Recently there have been a lot of complaints about the cost of Windows 7 in Australia compared to the USA and China.
One Microsoftie made the following comment in an article published on The Australian website on November 24.
A Microsoft spokeswoman confirmed that the Windows 7 software sold in China was “fundamentally the same” as copies sold in Australia.
Microsoft said its pricing decisions were influenced by a number of factors including exchange rates and local taxes and market conditions. But the main thrust of their argument appears to be that Chinese consumers can’t afford to pay more.

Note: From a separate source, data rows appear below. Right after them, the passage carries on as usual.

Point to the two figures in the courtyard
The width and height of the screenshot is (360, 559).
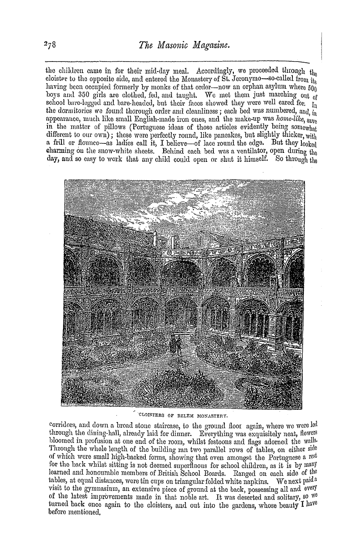176,345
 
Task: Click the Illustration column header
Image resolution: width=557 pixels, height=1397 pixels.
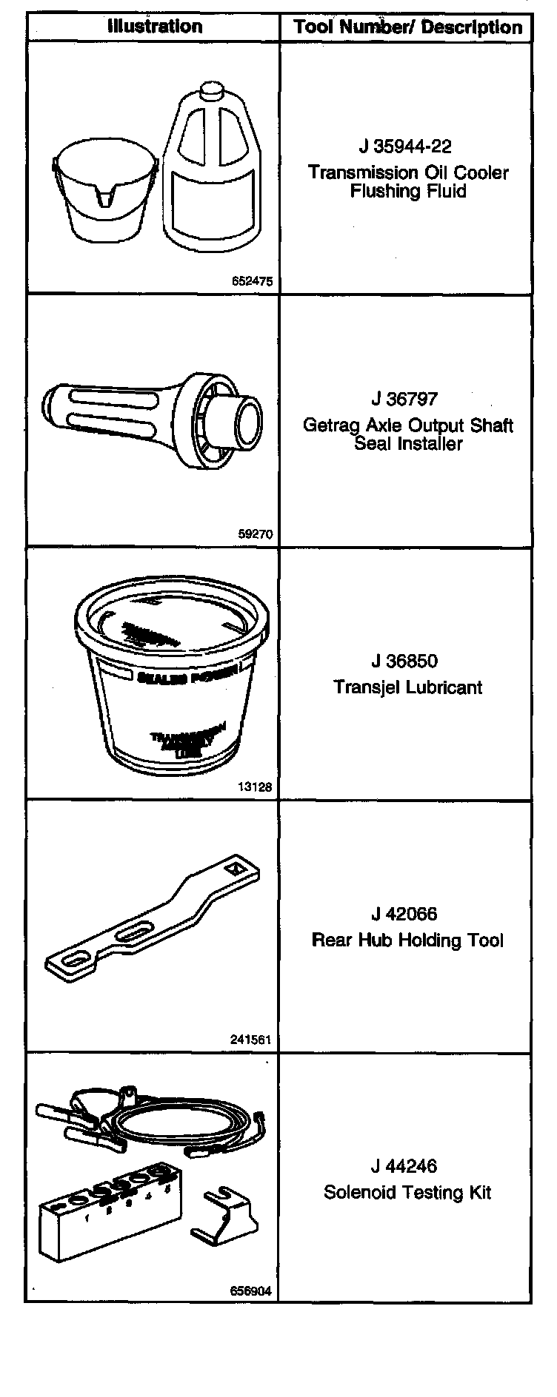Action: pyautogui.click(x=154, y=27)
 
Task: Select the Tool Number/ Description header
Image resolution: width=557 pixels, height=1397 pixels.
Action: pyautogui.click(x=407, y=28)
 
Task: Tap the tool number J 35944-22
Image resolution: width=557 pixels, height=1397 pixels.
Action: pyautogui.click(x=406, y=147)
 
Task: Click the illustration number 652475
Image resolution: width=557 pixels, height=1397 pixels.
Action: pyautogui.click(x=252, y=281)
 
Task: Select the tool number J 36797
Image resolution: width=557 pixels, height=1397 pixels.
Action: pyautogui.click(x=404, y=399)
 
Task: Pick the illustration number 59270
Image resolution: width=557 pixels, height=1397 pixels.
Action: pyautogui.click(x=256, y=534)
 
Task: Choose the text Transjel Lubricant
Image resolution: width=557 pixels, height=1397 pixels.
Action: pyautogui.click(x=407, y=687)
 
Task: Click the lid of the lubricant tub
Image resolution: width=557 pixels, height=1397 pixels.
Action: pyautogui.click(x=171, y=622)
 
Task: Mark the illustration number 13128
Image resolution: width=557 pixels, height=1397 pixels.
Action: pyautogui.click(x=255, y=787)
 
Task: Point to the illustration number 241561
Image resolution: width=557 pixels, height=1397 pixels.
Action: pyautogui.click(x=251, y=1040)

“It is worth noting that 2008 per capita income in Australia was $US47,498 ($51,643) and in China 2008 per capita income was $US3264. As such, they are very different markets. Creating a consumer price comparison between China and Australia is therefore not reflective of a like-for-like market analysis,” the spokeswoman said.

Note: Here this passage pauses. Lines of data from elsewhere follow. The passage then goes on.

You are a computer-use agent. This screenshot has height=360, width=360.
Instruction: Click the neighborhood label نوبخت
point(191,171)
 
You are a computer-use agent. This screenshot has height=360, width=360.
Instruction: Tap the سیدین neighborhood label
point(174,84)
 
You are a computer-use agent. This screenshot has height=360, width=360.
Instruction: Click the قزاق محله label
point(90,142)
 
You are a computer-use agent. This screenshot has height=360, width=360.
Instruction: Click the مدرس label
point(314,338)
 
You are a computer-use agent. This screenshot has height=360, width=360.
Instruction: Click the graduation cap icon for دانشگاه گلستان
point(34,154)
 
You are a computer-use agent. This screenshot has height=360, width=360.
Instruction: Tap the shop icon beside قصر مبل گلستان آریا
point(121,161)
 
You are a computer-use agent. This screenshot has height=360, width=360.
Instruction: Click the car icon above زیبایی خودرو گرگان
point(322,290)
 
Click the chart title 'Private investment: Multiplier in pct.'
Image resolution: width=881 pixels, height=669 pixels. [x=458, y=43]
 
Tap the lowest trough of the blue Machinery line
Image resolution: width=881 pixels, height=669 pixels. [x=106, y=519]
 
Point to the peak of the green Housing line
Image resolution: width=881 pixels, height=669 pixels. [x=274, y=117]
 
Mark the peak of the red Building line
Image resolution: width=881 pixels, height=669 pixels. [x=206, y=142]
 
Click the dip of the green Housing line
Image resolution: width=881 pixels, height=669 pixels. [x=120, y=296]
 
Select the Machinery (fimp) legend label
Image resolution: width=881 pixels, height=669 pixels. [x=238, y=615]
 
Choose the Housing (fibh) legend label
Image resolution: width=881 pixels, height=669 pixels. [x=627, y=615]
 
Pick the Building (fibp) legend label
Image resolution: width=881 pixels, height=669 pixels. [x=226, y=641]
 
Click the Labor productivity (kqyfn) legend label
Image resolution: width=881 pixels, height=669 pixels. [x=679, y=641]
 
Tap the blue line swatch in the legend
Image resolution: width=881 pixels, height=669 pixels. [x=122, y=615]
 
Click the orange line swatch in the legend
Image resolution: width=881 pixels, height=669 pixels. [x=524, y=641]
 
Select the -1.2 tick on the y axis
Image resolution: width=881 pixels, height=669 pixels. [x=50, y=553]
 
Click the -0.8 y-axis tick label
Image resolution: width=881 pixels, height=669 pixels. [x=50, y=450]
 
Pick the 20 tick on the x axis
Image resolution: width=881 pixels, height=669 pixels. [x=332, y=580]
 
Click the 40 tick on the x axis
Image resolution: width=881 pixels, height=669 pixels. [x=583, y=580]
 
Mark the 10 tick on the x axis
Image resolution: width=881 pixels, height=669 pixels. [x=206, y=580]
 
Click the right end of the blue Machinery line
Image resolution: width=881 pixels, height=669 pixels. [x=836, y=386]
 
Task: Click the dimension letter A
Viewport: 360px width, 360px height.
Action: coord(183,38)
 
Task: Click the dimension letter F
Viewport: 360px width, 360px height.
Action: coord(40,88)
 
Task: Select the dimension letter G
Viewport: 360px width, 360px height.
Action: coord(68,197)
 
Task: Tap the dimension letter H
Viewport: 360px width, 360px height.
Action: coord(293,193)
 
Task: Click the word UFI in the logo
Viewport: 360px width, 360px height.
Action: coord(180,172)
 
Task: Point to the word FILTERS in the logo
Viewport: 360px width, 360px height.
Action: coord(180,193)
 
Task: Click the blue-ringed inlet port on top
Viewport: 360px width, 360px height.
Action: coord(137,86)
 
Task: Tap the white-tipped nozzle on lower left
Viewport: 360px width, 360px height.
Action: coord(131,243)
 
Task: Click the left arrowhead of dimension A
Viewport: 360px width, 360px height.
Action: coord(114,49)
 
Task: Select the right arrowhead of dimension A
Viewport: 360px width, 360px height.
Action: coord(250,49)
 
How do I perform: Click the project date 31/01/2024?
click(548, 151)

So how do you justify the price of $120 per copy of Windows 7 Home Premium in China against the price of around $300 in Australia without saying rich countries are subsidising the cost of Windows in poor countries? I don’t see how else you can translate the comments from the Microsoftie.

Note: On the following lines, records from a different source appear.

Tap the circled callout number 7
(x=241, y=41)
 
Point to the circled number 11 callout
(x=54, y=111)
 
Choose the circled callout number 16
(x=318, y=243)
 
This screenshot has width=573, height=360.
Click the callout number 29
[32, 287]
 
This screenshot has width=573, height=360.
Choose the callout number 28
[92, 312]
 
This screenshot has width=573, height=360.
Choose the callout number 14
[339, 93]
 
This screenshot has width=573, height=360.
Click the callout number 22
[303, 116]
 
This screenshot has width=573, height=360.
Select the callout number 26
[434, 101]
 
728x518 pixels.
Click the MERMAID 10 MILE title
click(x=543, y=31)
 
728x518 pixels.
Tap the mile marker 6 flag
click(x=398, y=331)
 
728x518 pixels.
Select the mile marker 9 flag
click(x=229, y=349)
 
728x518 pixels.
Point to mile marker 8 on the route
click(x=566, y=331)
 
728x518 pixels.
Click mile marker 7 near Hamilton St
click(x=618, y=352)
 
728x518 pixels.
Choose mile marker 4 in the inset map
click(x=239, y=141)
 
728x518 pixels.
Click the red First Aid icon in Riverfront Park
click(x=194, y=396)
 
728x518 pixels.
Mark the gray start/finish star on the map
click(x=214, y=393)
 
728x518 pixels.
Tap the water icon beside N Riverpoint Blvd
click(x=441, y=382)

Mind you, just look at the cost of Microsoft Office — if you’re a student, Microsoft was running a deal where you pay $75 for the “top of the line” edition of MS Office as a download if you have an .edu.au email address. If you don’t, the boxed product has an RRP of $1,173. That’s pretty expensive packaging…
Does anyone reading this think that Microsoft is going out the door backwards at $75? Sydney University had 46,054 enrolments in 2008 (according to its website). If we assume that only half of them bought Office at $75 a copy, Redmond gave away (in round numbers) $32,000,000 of potential revenue out of the goodness of their hearts.
Gee that Steve Ballmer is such a nice guy.
Now I know that someone out there is going to come back with VLA this, educational discount that, street price against RRP and overall margin something else. You can jerk the numbers around anyway you like, but, something doesn’t add up here.
It just looks like a play to increase market share by reducing the cost to emerging markets and students by passing the impost on to business. Why should a business in Australia subsidise the price of Windows 7 in China, or that copy of MS Office available for a student who may end up working for your opposition?
Are you in the business of increasing someone else’s market share or are you in the business of increasing yours?